E21 : Quelles difficultés avez-vous rencontrées  ?

FDHV : Le partenariat était très large. Nous devions assurer un effort continu pour garantir l’implication de tous nos partenaires dans les activités du réseau. Par exemple, nous avons rencontré des problèmes avec la région de Patras, à l’Ouest de la Grèce. Ils s’étaient engagés dans trop de projets à la fois et n’avaient pas suffisamment de personnel. Ils ont pris part aux premiers événements mais ont dû abandonner le projet en cours de route. Le partenaire Transport for London ont quant à eux résolu ce problème en engageant un bureau d’études avec qui ils avaient l’habitude de travailler. Ce bureau d’étude a pris part au projet en représentant l’entreprise Transport for London, qui n’intervenait que dans les moments cruciaux.
Covilha Press

E21 : Les différences de cultures ont-elles affecté le projet ?

FVDH : Bien sûr. Dans les pays du Sud de l’Europe, les élections ont souvent représenté un obstacle que je n’avais du tout anticipé. Un de nos partenaires pouvait disparaître du projet après des élections car il ou elle venait du mauvais parti politique. Par exemple, la commune italienne d’Ancône a connu des élections ayant donné naissance à une nouvelle coalition. Tous contacts et relations ont brusquement été interrompus jusqu’à ce que l’ancien maire réintègre l’équipe municipale. Une situation semblable s’est produite en Espagne, à Toledo, mais aussi en Grèce ou au Portugal. Les pays du Sud sont beaucoup moins formels dans leurs méthodes de travail.

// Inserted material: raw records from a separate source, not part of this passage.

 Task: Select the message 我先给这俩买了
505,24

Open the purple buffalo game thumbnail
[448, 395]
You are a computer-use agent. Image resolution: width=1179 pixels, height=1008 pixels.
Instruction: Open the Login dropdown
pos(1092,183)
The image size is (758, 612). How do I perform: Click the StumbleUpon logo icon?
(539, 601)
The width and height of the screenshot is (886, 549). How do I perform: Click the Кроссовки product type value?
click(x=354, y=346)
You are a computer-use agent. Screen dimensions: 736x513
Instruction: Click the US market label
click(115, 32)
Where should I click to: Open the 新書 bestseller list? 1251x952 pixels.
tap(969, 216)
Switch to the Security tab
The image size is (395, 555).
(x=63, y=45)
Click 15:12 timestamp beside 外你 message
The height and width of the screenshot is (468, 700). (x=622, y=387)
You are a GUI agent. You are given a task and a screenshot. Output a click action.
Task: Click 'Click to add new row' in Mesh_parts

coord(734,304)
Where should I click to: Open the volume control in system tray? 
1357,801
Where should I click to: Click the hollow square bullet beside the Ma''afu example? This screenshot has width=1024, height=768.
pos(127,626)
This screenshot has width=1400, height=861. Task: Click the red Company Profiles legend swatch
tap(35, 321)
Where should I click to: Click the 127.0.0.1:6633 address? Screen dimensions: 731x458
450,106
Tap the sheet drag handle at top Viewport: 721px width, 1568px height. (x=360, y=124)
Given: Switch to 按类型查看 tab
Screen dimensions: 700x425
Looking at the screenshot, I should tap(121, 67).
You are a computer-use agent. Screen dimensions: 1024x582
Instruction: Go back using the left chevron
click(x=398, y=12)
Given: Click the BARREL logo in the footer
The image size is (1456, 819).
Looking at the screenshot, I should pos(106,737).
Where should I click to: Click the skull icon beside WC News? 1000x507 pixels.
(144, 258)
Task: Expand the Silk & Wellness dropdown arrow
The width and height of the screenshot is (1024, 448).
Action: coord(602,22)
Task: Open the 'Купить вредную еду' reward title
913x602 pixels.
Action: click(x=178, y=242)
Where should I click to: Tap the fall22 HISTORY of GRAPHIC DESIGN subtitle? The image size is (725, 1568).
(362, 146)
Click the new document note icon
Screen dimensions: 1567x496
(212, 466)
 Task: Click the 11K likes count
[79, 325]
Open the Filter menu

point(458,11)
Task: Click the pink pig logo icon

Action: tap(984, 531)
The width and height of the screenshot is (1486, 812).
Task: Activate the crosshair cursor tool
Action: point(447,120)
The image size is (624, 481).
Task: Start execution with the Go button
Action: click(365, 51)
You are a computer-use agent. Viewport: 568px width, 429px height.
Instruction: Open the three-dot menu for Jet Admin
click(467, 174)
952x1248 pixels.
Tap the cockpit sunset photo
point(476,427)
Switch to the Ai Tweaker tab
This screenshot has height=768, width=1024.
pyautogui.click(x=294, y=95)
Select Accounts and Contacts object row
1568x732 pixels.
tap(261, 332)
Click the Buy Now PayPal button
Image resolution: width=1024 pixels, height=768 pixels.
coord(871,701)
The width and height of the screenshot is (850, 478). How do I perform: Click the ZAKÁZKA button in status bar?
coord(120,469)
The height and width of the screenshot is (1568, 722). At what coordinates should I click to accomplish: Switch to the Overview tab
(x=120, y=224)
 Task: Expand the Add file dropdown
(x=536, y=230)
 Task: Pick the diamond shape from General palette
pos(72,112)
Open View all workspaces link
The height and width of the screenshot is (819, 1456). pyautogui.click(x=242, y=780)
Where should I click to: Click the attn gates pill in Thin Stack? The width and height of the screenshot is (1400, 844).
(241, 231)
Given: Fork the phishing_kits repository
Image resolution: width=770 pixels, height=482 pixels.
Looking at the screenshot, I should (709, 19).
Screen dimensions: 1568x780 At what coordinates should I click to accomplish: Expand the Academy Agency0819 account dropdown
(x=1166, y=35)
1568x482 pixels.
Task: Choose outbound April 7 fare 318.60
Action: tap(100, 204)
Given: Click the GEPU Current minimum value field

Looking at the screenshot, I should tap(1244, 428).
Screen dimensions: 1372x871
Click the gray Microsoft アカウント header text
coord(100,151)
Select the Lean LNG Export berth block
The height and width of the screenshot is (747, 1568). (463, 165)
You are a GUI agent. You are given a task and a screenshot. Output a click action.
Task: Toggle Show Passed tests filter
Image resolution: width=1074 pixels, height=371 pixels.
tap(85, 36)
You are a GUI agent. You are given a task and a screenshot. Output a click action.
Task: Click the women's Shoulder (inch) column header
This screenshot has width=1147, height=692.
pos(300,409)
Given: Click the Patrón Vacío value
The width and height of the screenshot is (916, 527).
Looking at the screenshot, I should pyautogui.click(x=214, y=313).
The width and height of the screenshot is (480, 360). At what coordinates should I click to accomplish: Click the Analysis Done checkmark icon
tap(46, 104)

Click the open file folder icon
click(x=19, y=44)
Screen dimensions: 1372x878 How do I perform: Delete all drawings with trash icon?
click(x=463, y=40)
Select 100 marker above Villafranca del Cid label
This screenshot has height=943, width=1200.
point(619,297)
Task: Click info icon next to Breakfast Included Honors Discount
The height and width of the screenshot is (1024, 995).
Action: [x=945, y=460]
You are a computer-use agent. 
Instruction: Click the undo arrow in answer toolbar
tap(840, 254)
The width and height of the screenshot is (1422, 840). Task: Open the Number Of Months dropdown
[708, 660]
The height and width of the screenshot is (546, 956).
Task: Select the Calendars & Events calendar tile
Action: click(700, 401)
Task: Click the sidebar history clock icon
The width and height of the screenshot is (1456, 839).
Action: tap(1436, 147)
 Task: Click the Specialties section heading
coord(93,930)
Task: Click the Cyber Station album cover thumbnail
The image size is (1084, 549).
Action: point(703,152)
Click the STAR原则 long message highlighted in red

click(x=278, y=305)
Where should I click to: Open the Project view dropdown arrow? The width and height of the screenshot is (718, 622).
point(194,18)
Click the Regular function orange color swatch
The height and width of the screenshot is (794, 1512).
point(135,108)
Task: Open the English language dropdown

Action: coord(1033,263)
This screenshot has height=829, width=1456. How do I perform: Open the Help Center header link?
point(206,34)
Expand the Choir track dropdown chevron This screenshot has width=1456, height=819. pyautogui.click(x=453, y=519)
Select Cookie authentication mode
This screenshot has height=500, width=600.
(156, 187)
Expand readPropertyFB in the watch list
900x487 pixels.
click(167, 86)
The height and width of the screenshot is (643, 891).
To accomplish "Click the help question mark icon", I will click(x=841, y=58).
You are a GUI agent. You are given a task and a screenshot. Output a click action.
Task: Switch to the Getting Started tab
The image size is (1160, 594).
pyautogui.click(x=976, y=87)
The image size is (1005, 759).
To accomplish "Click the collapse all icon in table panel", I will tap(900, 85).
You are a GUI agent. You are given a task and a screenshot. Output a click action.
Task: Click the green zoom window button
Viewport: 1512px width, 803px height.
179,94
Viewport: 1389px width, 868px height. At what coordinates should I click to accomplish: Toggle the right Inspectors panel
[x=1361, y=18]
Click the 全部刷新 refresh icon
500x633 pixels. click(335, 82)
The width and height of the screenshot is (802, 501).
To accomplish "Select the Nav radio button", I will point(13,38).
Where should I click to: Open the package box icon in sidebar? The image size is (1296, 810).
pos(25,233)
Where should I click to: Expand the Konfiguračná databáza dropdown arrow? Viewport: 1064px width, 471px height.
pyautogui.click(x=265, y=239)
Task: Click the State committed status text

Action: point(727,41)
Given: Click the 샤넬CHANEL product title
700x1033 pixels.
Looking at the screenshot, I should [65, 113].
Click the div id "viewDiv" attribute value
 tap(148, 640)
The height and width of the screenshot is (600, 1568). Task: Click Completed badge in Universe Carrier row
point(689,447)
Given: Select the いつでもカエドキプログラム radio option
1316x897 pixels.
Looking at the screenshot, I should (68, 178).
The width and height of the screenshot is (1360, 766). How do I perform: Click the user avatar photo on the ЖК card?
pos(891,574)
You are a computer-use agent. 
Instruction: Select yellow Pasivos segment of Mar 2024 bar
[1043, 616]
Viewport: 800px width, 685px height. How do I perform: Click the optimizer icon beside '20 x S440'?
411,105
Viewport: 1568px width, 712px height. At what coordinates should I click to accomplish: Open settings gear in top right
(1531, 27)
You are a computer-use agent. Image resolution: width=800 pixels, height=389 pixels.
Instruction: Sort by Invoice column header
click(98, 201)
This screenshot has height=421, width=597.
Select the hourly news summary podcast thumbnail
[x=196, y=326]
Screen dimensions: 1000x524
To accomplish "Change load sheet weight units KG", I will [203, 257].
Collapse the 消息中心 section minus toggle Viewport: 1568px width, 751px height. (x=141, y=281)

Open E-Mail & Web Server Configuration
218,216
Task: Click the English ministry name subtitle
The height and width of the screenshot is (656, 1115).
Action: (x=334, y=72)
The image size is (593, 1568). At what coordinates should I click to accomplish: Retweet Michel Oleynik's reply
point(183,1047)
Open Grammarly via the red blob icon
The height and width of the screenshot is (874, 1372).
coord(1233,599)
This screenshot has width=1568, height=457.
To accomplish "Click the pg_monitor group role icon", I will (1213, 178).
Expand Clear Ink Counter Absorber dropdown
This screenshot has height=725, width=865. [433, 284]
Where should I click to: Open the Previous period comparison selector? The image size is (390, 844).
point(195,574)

A Ancône, par exemple, après le Comité de pilotage, nos partenaires nous ont emmenés dîner dans un restaurant ordinaire. A ma grande surprise, le Maire est entré au cours du repas. Nous avons été présentés et nous nous sommes mis à bavarder. Dans d’autres pays, le processus politique est différent, plus stable mais aussi plus lent. Il faut du temps avant d’obtenir l’implication de municipalités françaises, hollandaises, anglaises ou allemandes. Vous ne pouvez pas parler directement au maire, vous devez passer par toute une hiérarchie administrative. Les partenaires du Sud sont plus réactifs, ce qui est très pratique, mais ils peuvent aussi soudainement abandonner un projet à la suite de rebondissements politiques.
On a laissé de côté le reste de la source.